Task inputs:
* start *

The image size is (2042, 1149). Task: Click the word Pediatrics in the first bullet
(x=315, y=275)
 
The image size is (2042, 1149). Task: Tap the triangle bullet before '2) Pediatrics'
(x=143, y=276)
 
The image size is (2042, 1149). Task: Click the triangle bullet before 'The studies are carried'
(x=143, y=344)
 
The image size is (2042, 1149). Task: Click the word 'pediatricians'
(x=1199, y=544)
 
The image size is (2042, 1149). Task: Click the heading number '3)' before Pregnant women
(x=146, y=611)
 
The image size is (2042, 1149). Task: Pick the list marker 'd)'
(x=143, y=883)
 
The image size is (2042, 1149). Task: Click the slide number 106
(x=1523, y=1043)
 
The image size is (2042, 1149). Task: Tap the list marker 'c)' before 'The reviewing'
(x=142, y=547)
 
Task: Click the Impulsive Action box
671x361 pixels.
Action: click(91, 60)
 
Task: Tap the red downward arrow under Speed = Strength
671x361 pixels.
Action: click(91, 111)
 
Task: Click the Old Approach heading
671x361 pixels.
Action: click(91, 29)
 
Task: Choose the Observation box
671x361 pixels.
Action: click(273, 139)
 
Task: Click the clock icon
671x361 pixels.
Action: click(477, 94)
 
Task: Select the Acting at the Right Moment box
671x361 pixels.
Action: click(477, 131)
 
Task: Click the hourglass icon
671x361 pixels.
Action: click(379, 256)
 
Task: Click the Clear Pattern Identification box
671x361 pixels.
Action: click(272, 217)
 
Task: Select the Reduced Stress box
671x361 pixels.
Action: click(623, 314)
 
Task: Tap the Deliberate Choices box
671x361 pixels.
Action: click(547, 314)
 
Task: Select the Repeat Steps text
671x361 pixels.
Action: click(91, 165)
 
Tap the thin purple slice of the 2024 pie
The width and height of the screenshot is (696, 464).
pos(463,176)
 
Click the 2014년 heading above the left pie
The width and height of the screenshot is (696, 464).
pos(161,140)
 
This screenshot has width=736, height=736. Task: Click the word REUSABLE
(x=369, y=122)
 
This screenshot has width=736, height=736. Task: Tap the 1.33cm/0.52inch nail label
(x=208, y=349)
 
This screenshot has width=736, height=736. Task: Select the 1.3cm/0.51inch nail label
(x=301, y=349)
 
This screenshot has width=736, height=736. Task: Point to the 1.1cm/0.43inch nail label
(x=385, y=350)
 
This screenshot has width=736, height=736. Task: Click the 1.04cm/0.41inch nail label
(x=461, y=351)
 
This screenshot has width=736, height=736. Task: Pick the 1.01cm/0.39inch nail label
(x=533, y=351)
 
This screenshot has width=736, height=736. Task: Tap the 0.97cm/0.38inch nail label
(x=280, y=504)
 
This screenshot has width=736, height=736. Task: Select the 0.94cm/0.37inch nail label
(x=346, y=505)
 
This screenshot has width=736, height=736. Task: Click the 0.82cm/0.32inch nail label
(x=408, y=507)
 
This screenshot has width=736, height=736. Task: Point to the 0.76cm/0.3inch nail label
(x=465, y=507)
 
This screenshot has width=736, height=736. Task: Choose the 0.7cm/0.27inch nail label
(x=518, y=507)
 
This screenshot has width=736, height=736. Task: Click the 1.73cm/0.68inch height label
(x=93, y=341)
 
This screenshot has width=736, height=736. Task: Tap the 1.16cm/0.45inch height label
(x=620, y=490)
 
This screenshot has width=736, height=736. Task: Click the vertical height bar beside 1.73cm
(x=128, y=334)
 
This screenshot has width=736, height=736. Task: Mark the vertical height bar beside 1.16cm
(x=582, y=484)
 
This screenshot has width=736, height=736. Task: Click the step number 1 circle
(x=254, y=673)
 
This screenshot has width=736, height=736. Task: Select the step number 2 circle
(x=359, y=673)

* end *

Written exercise:
Shift each answer coordinate by -95, then write out again every line from the start of the records through the line containing "(x=142, y=547)", requests included.

Output for this task:
The image size is (2042, 1149). Task: Click the word Pediatrics in the first bullet
(x=220, y=180)
 
The image size is (2042, 1149). Task: Tap the triangle bullet before '2) Pediatrics'
(x=48, y=181)
 
The image size is (2042, 1149). Task: Click the triangle bullet before 'The studies are carried'
(x=48, y=249)
 
The image size is (2042, 1149). Task: Click the word 'pediatricians'
(x=1104, y=449)
 
The image size is (2042, 1149). Task: Click the heading number '3)' before Pregnant women
(x=51, y=516)
 
The image size is (2042, 1149). Task: Pick the list marker 'd)'
(x=48, y=788)
 
The image size is (2042, 1149). Task: Click the slide number 106
(x=1428, y=948)
 
The image size is (2042, 1149). Task: Tap the list marker 'c)' before 'The reviewing'
(x=47, y=452)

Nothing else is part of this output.